■ **Exercise**
When you reach the line with "Sign in (1028, 91)" in the listing below, transcribe it and each line after it up to and including the line with "Bewertungen (144, 2258)", exactly and with nothing else.

■ **Data shown**
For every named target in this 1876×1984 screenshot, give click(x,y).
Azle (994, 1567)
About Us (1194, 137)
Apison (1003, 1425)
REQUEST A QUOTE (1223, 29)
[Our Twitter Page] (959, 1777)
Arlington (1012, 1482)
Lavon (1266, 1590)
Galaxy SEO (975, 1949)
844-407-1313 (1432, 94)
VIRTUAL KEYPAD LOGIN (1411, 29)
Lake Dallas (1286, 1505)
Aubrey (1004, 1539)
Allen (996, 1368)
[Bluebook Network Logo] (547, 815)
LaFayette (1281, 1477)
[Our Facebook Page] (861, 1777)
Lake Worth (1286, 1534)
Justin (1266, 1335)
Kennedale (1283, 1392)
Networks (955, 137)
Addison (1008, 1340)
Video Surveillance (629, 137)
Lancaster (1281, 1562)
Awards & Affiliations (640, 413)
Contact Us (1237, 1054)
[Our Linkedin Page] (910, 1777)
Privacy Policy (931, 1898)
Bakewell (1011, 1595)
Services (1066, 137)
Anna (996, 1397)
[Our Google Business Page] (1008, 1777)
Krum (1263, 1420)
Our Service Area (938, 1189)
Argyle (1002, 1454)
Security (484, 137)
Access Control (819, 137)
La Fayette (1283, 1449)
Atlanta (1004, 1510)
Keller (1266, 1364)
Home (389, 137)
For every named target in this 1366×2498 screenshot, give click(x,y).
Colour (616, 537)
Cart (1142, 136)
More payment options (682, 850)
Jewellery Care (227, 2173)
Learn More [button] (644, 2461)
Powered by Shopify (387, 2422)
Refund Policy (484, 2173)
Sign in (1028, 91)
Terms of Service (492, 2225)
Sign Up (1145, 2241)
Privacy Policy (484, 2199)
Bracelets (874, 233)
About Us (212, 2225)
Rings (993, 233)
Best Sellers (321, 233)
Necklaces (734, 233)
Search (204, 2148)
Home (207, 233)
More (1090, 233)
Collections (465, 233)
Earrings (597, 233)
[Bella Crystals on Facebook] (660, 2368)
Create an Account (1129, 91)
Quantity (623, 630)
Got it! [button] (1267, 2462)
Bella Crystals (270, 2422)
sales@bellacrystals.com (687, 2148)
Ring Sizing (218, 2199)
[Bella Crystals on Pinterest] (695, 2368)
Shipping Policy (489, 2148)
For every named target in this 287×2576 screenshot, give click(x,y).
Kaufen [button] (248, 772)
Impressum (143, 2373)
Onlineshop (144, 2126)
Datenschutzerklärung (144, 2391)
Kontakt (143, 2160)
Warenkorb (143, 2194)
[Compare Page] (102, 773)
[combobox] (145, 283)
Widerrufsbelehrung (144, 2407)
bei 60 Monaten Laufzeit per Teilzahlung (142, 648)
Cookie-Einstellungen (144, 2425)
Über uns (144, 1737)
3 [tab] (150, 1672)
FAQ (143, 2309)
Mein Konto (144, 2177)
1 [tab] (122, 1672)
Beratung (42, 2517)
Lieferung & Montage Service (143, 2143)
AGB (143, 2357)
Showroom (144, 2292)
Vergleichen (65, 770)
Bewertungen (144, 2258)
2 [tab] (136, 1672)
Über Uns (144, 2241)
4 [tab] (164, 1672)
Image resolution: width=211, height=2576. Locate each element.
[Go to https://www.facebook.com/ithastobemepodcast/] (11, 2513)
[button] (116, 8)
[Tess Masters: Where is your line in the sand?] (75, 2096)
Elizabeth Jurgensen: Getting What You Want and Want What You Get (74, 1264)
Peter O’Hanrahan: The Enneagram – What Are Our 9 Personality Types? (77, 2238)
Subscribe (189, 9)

■ **Answer to the exercise**
Sign in (1028, 91)
Terms of Service (492, 2225)
Sign Up (1145, 2241)
Privacy Policy (484, 2199)
Bracelets (874, 233)
About Us (212, 2225)
Rings (993, 233)
Best Sellers (321, 233)
Necklaces (734, 233)
Search (204, 2148)
Home (207, 233)
More (1090, 233)
Collections (465, 233)
Earrings (597, 233)
[Bella Crystals on Facebook] (660, 2368)
Create an Account (1129, 91)
Quantity (623, 630)
Got it! [button] (1267, 2462)
Bella Crystals (270, 2422)
sales@bellacrystals.com (687, 2148)
Ring Sizing (218, 2199)
[Bella Crystals on Pinterest] (695, 2368)
Shipping Policy (489, 2148)
For every named target in this 287×2576 screenshot, give click(x,y).
Kaufen [button] (248, 772)
Impressum (143, 2373)
Onlineshop (144, 2126)
Datenschutzerklärung (144, 2391)
Kontakt (143, 2160)
Warenkorb (143, 2194)
[Compare Page] (102, 773)
[combobox] (145, 283)
Widerrufsbelehrung (144, 2407)
bei 60 Monaten Laufzeit per Teilzahlung (142, 648)
Cookie-Einstellungen (144, 2425)
Über uns (144, 1737)
3 [tab] (150, 1672)
FAQ (143, 2309)
Mein Konto (144, 2177)
1 [tab] (122, 1672)
Beratung (42, 2517)
Lieferung & Montage Service (143, 2143)
AGB (143, 2357)
Showroom (144, 2292)
Vergleichen (65, 770)
Bewertungen (144, 2258)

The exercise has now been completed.